Here are a few ways you can work on yourself (and your marriage):
A great place to start working on yourself is with a therapist. Therapy is a great resource to help you discover your personal weaknesses. These may be affecting both your life and your relationship.
I did a year and a half of individual therapy before my spouse and I started couples therapy. It was more of a struggle than I thought it would be. It took me two months before I really opened up to my therapist about my problems and the next six months to allow myself to be okay with my emotions. Once we had that breakthrough we were really able to dig deep into my other problems (like people pleasing, perfectionism, and my inability to handle conflict).
Our marriage is not perfect. And the outcome is not guaranteed. But if we had tried couples therapy before my individual therapy it would have been a disaster. Had I started with couples therapy, I would never have been able to express how I felt, let alone work on my marriage while my other struggles went unaddressed. Working with a therapist on my own helped bring them to light. The more I worked on myself in therapy, the more equipped I was to handle problems in our marriage.

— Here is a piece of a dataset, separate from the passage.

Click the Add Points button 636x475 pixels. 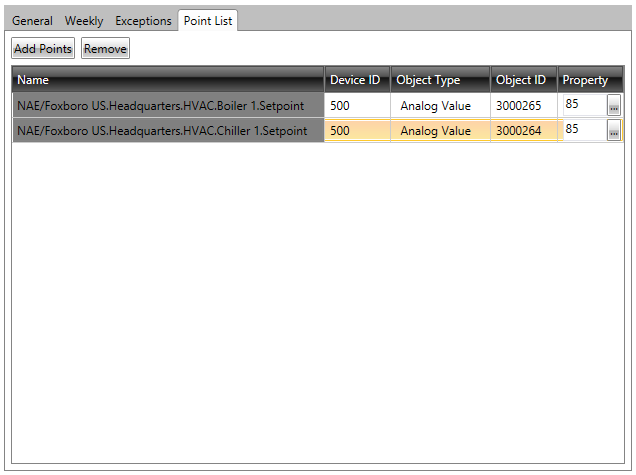click(43, 49)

Maybe you have struggles that you aren’t aware of yet. Working on them with a therapist first will make working on your marriage easier.
The self-help books out there are endless. Which is a great thing. I started making significant progress when I started reading about my problems.
Reading is a great resource for so many reasons. Books are so inexpensive (even free from the library). The individual work you do through reading is in your own space. So you can be as vulnerable as you need to. It’s at your own pace, which allows you to really take in what you’re learning.
It also allows for great discussion starters. Some emotions or problems are hard to navigate. But if I read something that resonated with me, I would show it to my husband and say, “This is exactly how I feel.” Then we could talk about something I might never have been able to articulate on my own.
Everyone has different needs. Asking your therapist for book suggestions can give you a great place to start. But some books I read that helped me are:
— The Defining Decade:Why Your Twenties Matter — And How to Make the Most of Them Now by Meg Jay, PhD
— Willpower Doesn’t Work by Benjamin Hardy, PhD
— 7 Principles for Making a Marriage Work by John M. Gottman, PhD
— Shattering the Porcelain by Carly LeBaron, LMFT
— Personality Isn’t Permanent by Benjamin Hardy, PhD
— The 5 Love Languages by Gary Chapman
You’d be surprised how much your health can affect the quality of your marriage. If you don’t take care of your body’s needs, it’s going to be difficult to take care of your marriage.
When our marriage was at its worst, so was my health.
When I decided to start working on myself, health was definitely something I gave a lot of attention to. Things I worked on were:
— getting more sleep
— drinking more water (half my body weight in ounces)
— exercising at least three times a week
— eating healthy food
By getting more sleep, I was less irritable and in a better mood. This helped me to approach day-to-day relationship struggles with a clearer head. Drinking more water and eating healthier helped me to have more energy, making me a funner person to be around. Exercising was a healthy outlet for built up stress and helped me to feel more confident in myself.
When I began to sense that something was off in our marriage, I started working overtime to change my husband’s feelings about us. I internalized every negative emotion my husband had — even if it wasn’t about me. Then I would try to fix every problem (or every anticipated problem). It was exhausting and I felt like I was always walking on eggshells.
Instead of taking responsibility for my own happiness, I invested all my effort into making my husband happy. But it doesn’t work that way. We are both individually responsible for making ourselves happy.
Changing my efforts from making my husband happy to working on myself was liberating. I felt empowered and in control. This is something I still struggle with, but it’s worth the effort.
Realizing that your happiness doesn’t depend on someone else is key for a relationship to thrive. Obviously you care about the other person and you want them to be happy, but you can’t make them happy. And they can’t make you happy. Freeing yourself and your partner from this responsibility is healthy for both of you. It will give you more space to be yourselves.
It’s hard to be a broken person trying to fix a broken marriage. And you’re likely more broken than you think. So the first thing you should do when your marriage is crumbling is to work on yourself. You need to take care of yourself before you can take care of someone else.